Não veem a mão de Deus agindo na história, não veem a presença de Jesus Cristo na sua história.
Acham que é somente alguém cansado da viagem, acham que tudo é obra do acaso, no máximo creem
em coisas estranhas – superstições, energias, magias, afins.
Jesus apresenta para ela que há uma falha nisso, pois a satisfação humana dos desejos não se
satisfazem para sempre. Há sempre a necessidade do “quero mais”, veja uma criança que deseja um
brinquedo novo. Ela enche o saco, você dá e cinco minutos depois ela não o quer mais, mas quer o outro
brinquedo que ela não tem. Se a gente não direcionar esses desejos para algo que nos sacia, seremos
eternas crianças desejando o outro brinquedo.
Jesus não condena os rios terrenos, nem os proibiu, só disse que aquilo nunca saciaria aquela
mulher, se ela se limitasse aos poços da felicidade humana, jamais seria satisfeita. Ainda sem entender
muito ela o chama de “Senhor”, pensando que ele falava sobre não ter mais de ir até o poço pegar água.
Não consegue ver o espiritual pelas tantas manchas do pecado que a haviam cegado.

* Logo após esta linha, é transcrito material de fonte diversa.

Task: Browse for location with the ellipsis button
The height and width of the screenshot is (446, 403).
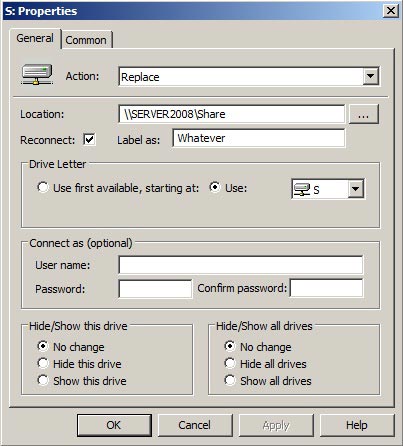Action: [364, 114]
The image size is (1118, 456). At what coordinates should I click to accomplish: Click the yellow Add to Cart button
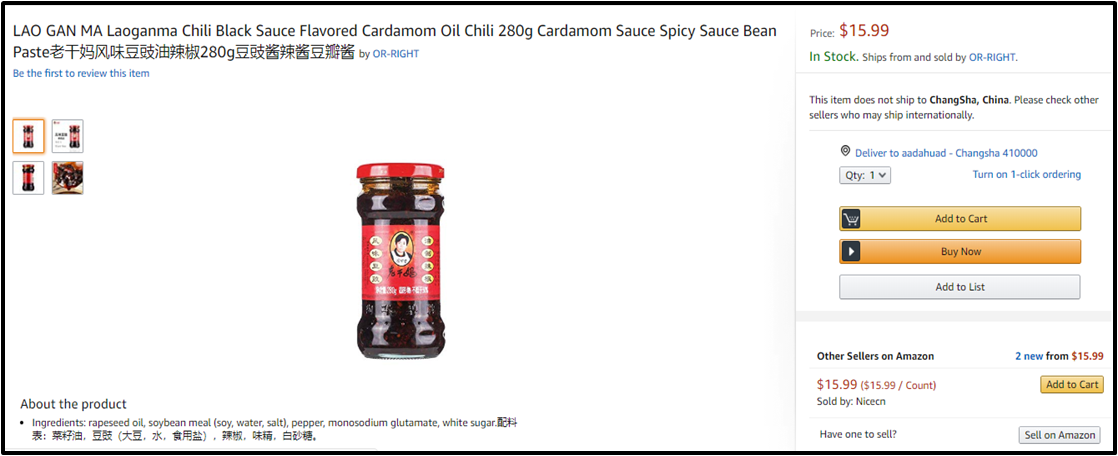[960, 219]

Então Jesus vai direto à sua consciência: “vá chamar teu marido”. Ele pretendia suscitar nela o
sentimento de vergonha e pecado, não porque fosse um moralista, nem porque queria desdenhar dela, ou
porque a queria recriminar, mas porque sabia que, fazendo isso, ela se sentiria necessitada. Quando
olhamos para nossas falhas e pecados, reconhecemos verdadeiramente que erramos e nos damos conta
de que não conseguimos resolver tudo sozinhos, nos abrimos a um outro, que é Cristo. Aquele que vem
para encontrar-nos outra vez. Para isso, é preciso confessar o pecado, a consciência deve vir à tona.
Quando se choca com isso, ela faz o que muitos ainda hoje fazem: muda de assunto. Quando a
religião exige uma reforma de conduta, não aceitam. Ela estava disposta a discutir sobre religião, mas não
queria fazer dela um ponto de decisão.